What is "Self Found" exactly?

Please. If I want to interact with someone I'll post an item in guild chat, or comment on global, or join a party on an alt I want to progress with. All of them are just fine for me.

Trading is just ass. Trade chat hurts my eyes and head. Fan-made auction houses make me want to uninstall the game.
Hi

Self Found(SF) is the idea of a league devoid of trading,a league with new recipes for creating new orbs that would roll specific properties, more orb drops, no iir+iiq mods rolled on items except for implicit's and uniques(to make mf more valuable to a player), parties with item drops bound to players,MOST OF ALL NO RMT BOTS!

cheers
Conan: Crush your enemies. See them driven before you. Hear the lamentations of their women.
Never dance with the Devil because a dance with the Devil could last you forever...
-I thought what I'd do was,I'd Pretend I was one of those deaf mutes-
Nullus Anxietas:)
Selffound is an illusionary mode you set yourself in until you hit the wall around 73-74 maps when you realise how utterly broken lategame / postgame path of exalts is.

By the time i wouldve farmed mephisto pindle in d2:lod id have several uniques to show for and reroll alts with / improve myself.

now after several days around a week of farming piety dom i´ve nothing but
araku tiki
karui ward
blackhearts
sidhebreaths
kaltenhalts
fairgraves tricorne (which isnt really bad but not good either)
the unique markareth bow considered mostly shit among rangers
a few trires low def chestpieces
not a single 5-6link
burnt fuses on my chest
not a single decent weapon 1h or 2h (got mine from a friendly guy for a few GCP or chaos i forgot already)
3 voidhomes (gave away 2 for 1chaos kept one to myself for exploiting its attackspeed)

so basically im farming bosses like a bot and i´ve not really anything to show for it.
losing slowly hope into the promoted itemization in this game.
if you are brigther then a loaf of bread you realise later into the game or even faster then the average PoE player that selffound does not equal fun and progression all it does to me is slow me down tremendously.

a lot of people seem to hate on diablo3 and say "well in diablo2 you didnt get good quickly either!"
well that is a load of bullshit because
I could do cowruns with random people pick up charms uniques they left for me as a burden (grabbed a windforce once from a cowrun because the barb kept whirling and didnt seem to care)
did one night of mephistos and got myself eaglehorns tal rashas alibabas bunch of other USEABLE gear for HIGHER LEVELS.

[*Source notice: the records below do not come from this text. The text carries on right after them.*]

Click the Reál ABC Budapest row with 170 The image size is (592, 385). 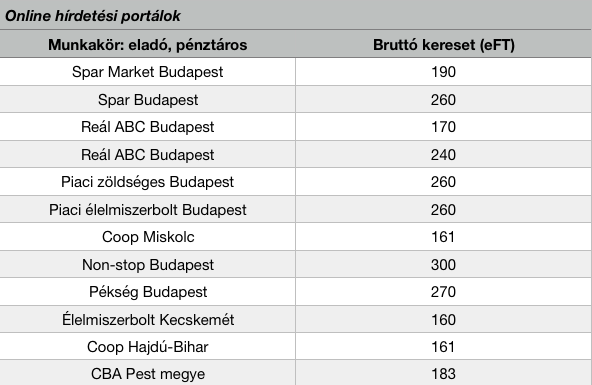[x=296, y=127]
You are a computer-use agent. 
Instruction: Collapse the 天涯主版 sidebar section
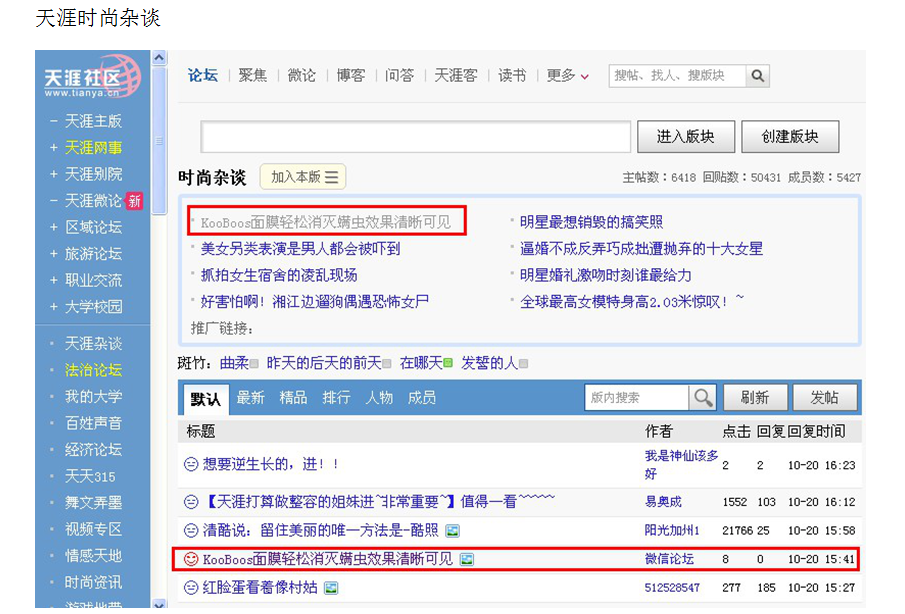pos(54,121)
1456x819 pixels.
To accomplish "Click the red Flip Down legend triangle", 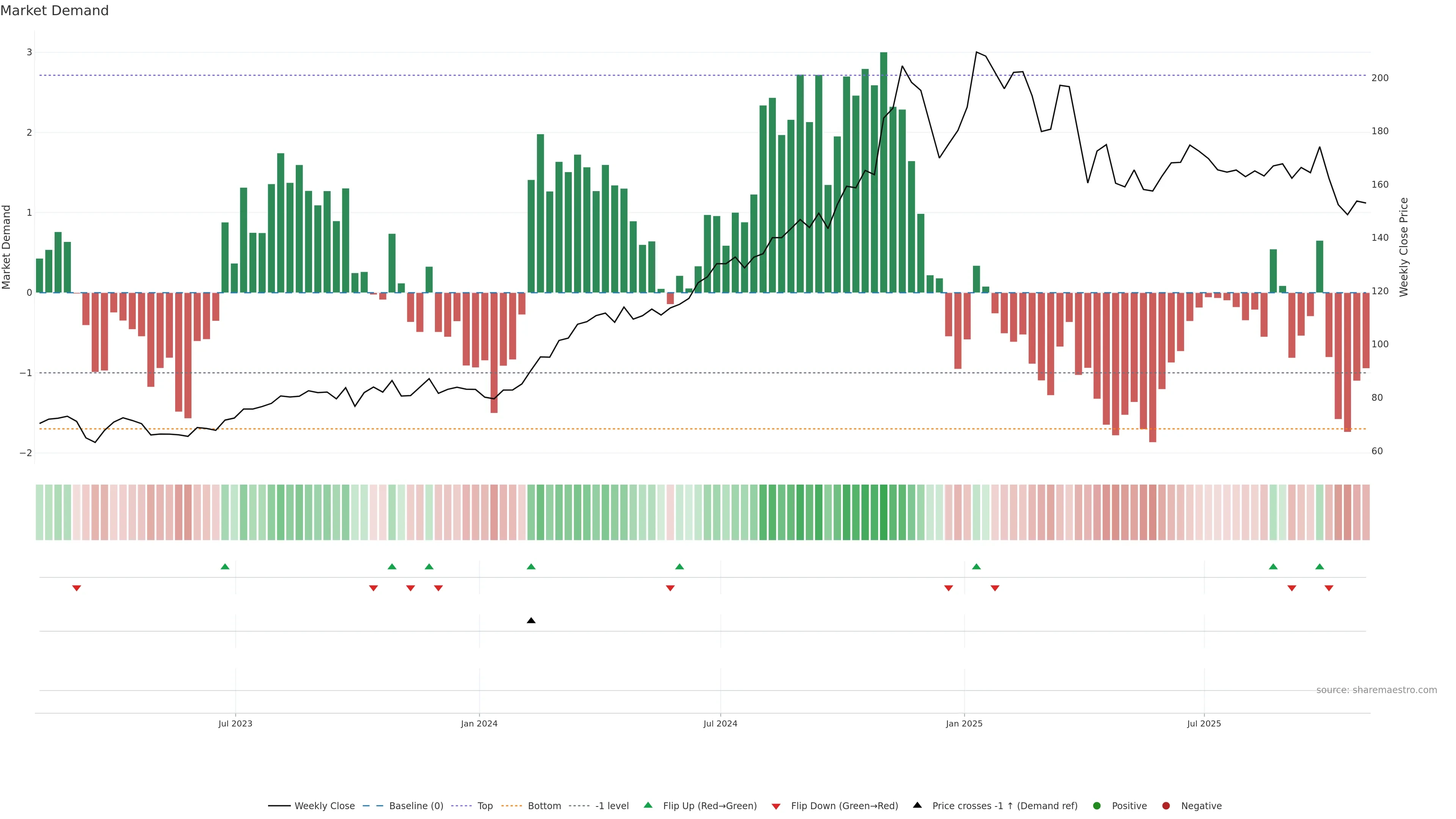I will tap(776, 806).
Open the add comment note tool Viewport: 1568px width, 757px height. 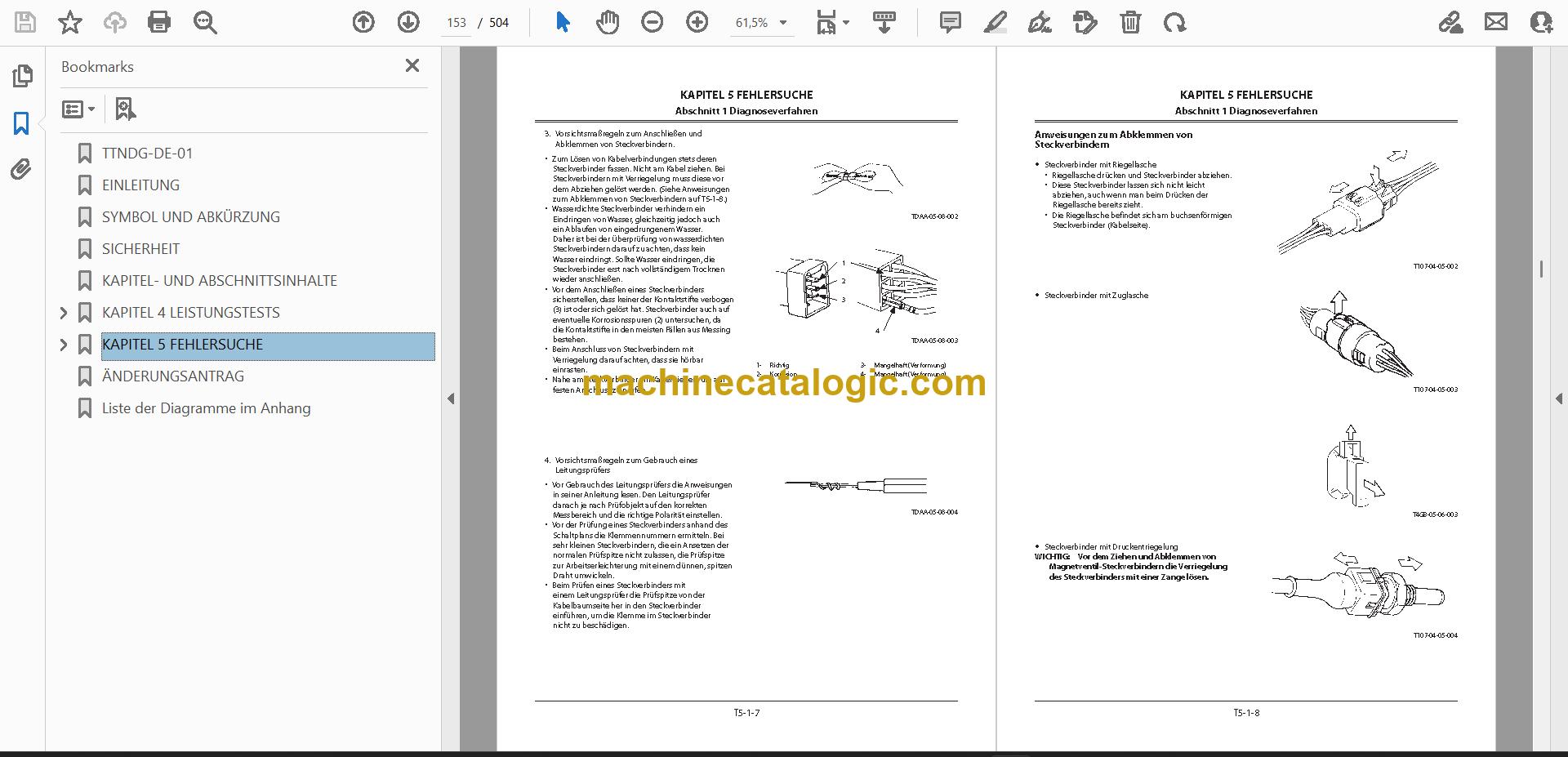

i wonder how many bosses and trashmobs ive to kill to get ONE highendunique like Kaoms , Marohi Erqi , Kongors , BoR - Andvarius
doing maps for maps i get setback a lot into the lowend that is 66-69
then i climb my way up to 70+ and get no mapdrops or 66-69 again.
great so basically im not progressing nor really leveling much (not that i could spend any passives on useful things like dmg or mana i´ve to put in more lifenodes due to gear limitations and such)

i need more IIR and IIQ (have 230% with killingblow gem around 50ish 80ish IIQ) i do get a lot of rares and 1-2 uniques from a boss now and then but they´re always the same i mentioned.

Same goes for maps , so how exactly is someone like me who nolifes the game , runs quite swiftly given cirumstances going to stay motivated with this RNG ?

Buy RMT stuff from websites ? almost there bro but i´ll never do it because it defeats the purpose of selffound.
Trade with other randoms for minor upgrades or give away weeks of farming for an upgrade that ive to recolour relink (around 400-500 fuses used on one item nothing to show for it)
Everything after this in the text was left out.